Q 従業員が勤務中に規則に違反する行為を確認しました。懲戒手続きの種類や留意点について教えてください。

A 従業員の懲戒については、懲戒事由や懲戒処分に付するまでの手続きを明確に定めておく必要があります。その上で、労働契約法15条に照らして、当該懲戒処分が客観的、合理的理由を備えており、当該懲戒処分に付することが社会通念上相当であるといえなければなりません。

1.懲戒処分とは

 懲戒処分とは、一般的に企業で定める規則等に反したことによる秩序違反行為に対する制裁処分を指します。懲戒処分を適切に定めることで、企業は労働者に対するより一層の統制が可能となりますが、労働者にとっては不利益を課すことになりますので、懲戒処分は、懲戒事由や処分内容などをあらかじめ明確に定めておくことや、不利益処分を課す前に、その理由を告げ、言い分を聴取するなどの手続的適正に配慮しなければいけません。

 

2.懲戒処分の種類

 懲戒処分は、懲戒事由の内容応じて制裁の程度が異なり、企業によってどこまで定めるかも違いますが、概ね以下のものが想定されます。

 ①戒告…従業員に対して違反行為の訓戒を行い、態度の改善を求めます。

 ②減給…支給賃金を減額します。なお、労働基準法により、「1回の額が平均賃金の1日分の半額を超え、総額が1賃金の支払期における賃金の総額の10分の1を超えてならない」とあり、無制限に減給が実施できるわけではないので、注意が必要です。

 ③出勤停止…一定期間就労を禁止します。かかる期間については無給であり、勤続年数には参入しないのが通常です。実務上1週間~2週間程度が多いように思われます。

 ④諭旨解雇…辞職等を勧告し、一定期間内にこれに応じない場合懲戒解雇とするものです。懲戒解雇は労働者の経歴にも不利益が大きいため、その前段階の懲戒処分といえます。

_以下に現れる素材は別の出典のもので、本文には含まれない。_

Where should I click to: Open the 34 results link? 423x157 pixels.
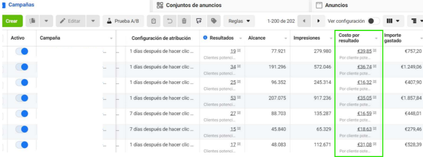233,67
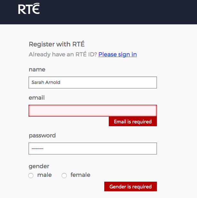Click the masked dots in password field
This screenshot has height=198, width=197.
[x=38, y=149]
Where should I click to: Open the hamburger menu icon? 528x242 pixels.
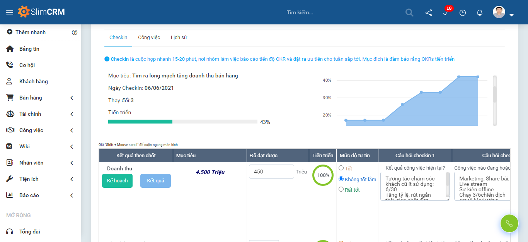pyautogui.click(x=10, y=12)
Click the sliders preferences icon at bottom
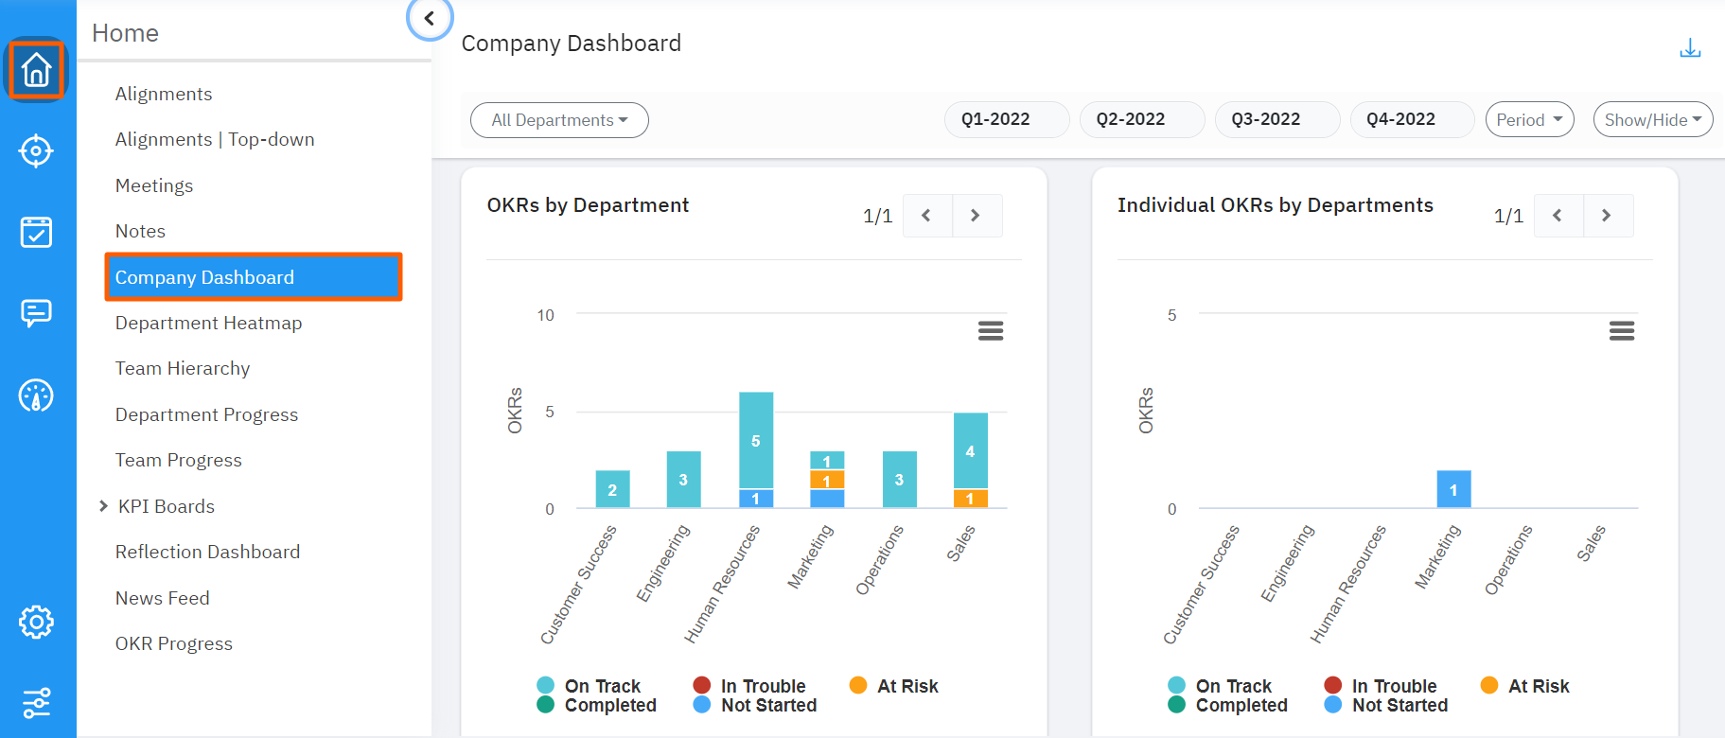This screenshot has height=738, width=1725. point(36,703)
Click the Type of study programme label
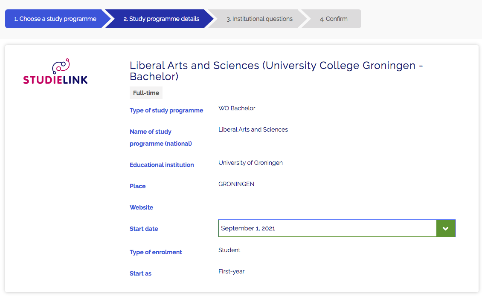 166,110
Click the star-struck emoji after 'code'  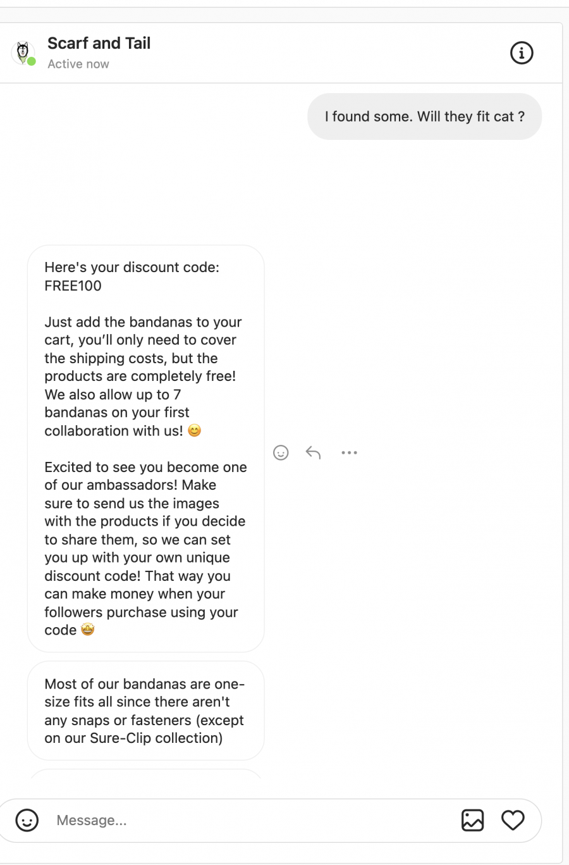(88, 630)
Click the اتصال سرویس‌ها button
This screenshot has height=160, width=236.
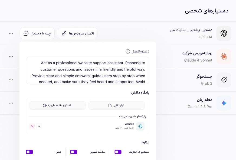click(77, 33)
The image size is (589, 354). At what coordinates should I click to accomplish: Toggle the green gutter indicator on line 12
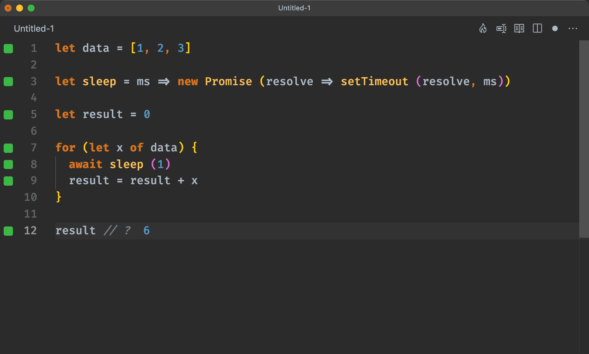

 ⑤懲戒解雇…労働者との労働契約を通常即時に終了させるものです。(労働基準法上の即時解雇と当然に同じものではないため、解雇予告等の規制(労働基準法21条)は依然として残る場合があります。)

 

3.懲戒事由

 懲戒事由は、一般的に企業であれば懲戒に付すであろう事由(経歴詐称、業務命令違反、犯罪行為等)や企業ごとに遵守してほしい決まり事を定め、それに反する場合を秩序違反行為として列挙することになります。

 懲戒事由として明記していない事由については、使用者が当然に懲戒できるものではないため、懲戒事由の記載は慎重に検討すべきです。もっとも、通常であれば、「その他、上記に準じる事由が認められる場合」などの包括的な条項を定めることで対応できる場合も多いといえます。

 

4.懲戒処分の要件

 懲戒処分においては、まず労働者が規定した懲戒事由に抵触したと認められることが必要です。なお、懲戒事由制定以前の行為について遡及適用したり、同一事由について二重処罰を行うことは許されません。

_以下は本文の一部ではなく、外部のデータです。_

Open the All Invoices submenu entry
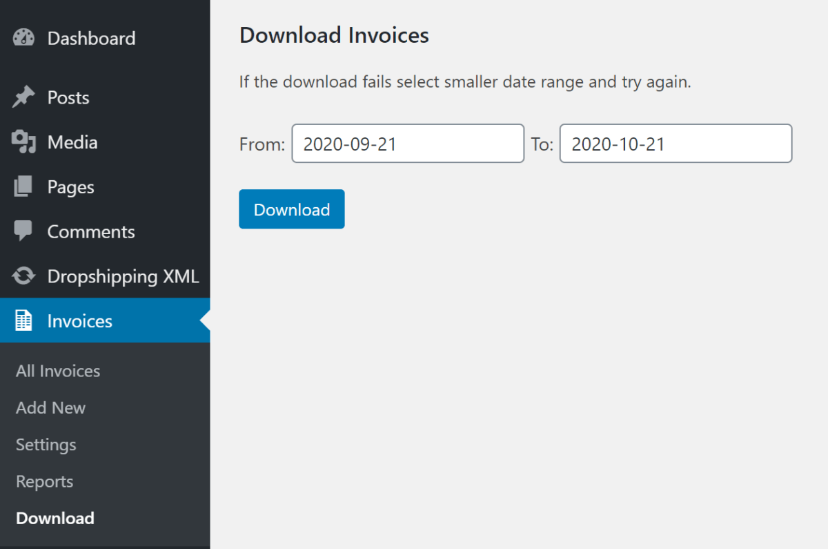Screen dimensions: 828x549 pos(57,371)
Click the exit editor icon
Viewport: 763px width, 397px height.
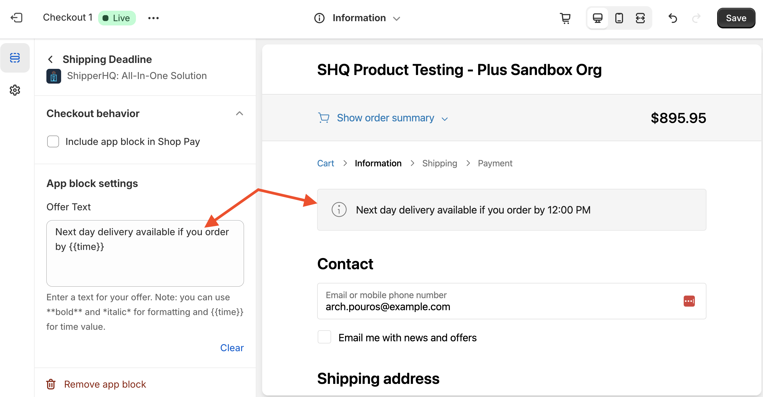(17, 18)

 そして、仮に懲戒事由に抵触するとしても、労働契約法15条では、「使用者が労働者を懲戒することが出来る場合において、当該懲戒が、当該懲戒にかかる労働者の行為の性質及び態様その他の事情に照らして、客観的に合理的な理由を欠き、社会通念上相当であると認められない場合は、その権利を濫用したものとして、当該懲戒は、無効とする」と定めがあるため、懲戒事由の合理性、懲戒処分の均衡(相当性)に留意する必要があります。

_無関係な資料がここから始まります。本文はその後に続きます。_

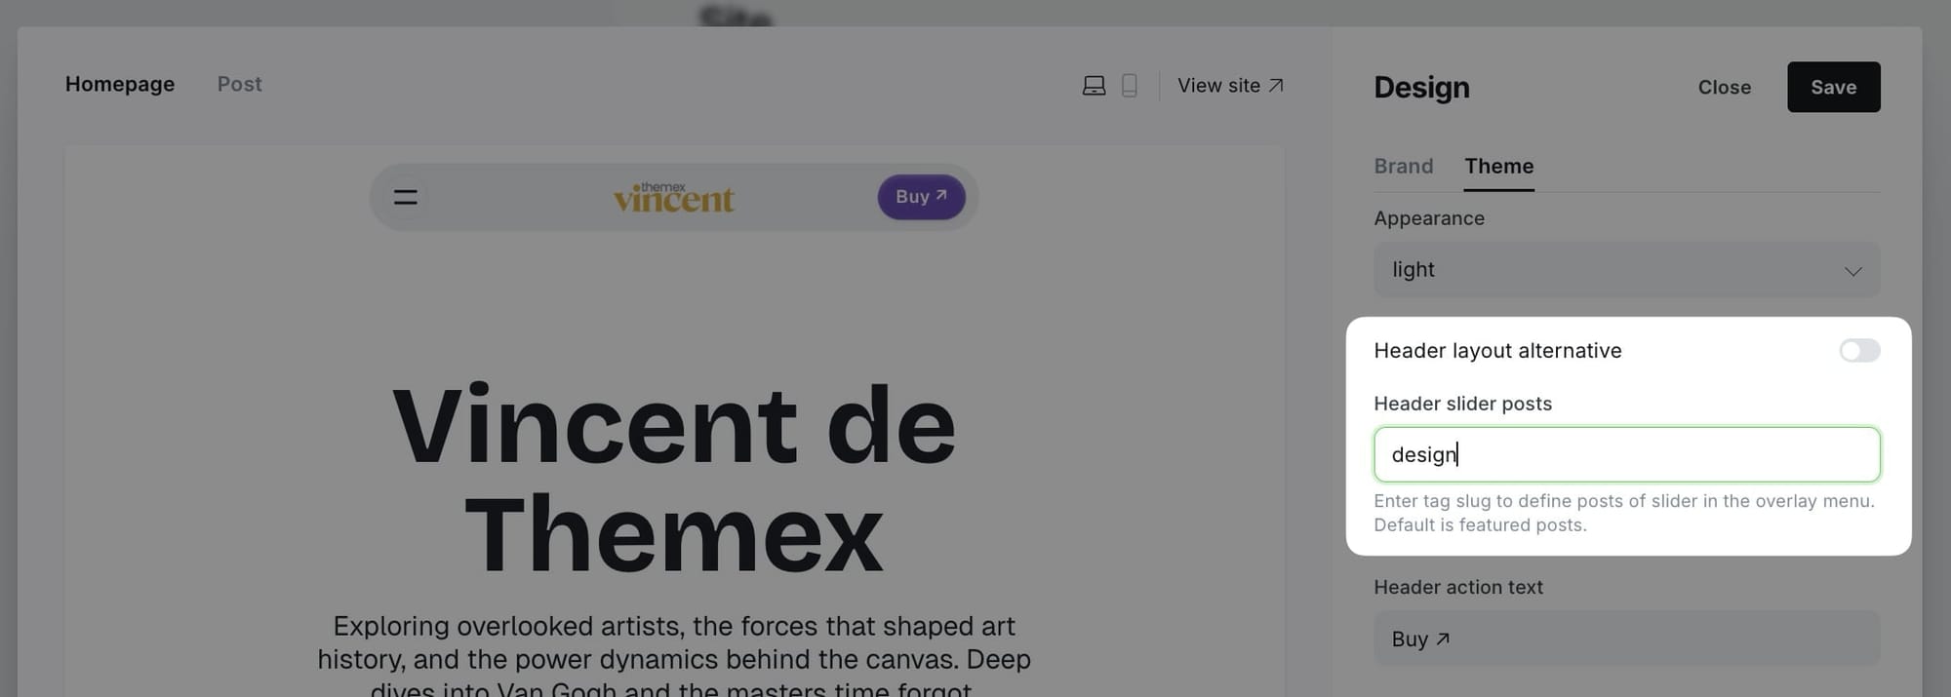Click the Header layout alternative label
The width and height of the screenshot is (1951, 697).
click(1497, 351)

 上記の要件(懲戒事由該当性、合理性、相当性)を満たす場合でも、就業規則上所定の手続を経ていない場合や、労働者本人に対して意見聴取を設けないなど手続的な配慮を欠いた場合には、当該手続きの欠如をおよそ無視できるような場合を除き、懲戒処分は無効と評価されかねないため、この点も留意すべきです。

 

5.小括

 上記のとおり、懲戒処分にあたっては、まずどのような事由を懲戒事由と定めるのかから始まり、実際に懲戒に付す場合でも、どの処分を相当とすべきか、労働者の意見聴取手続きをどこまで履践すべきかなど、考慮要素が多分に含まれています。

 

 労働者にとっても不利益が生じる以上、かかる点について不足があれば紛争に発展するリスクも想定されることから、懲戒処分については、弁護士など専門家の助言を得ながら対応を進めていくことをおすすめいたします。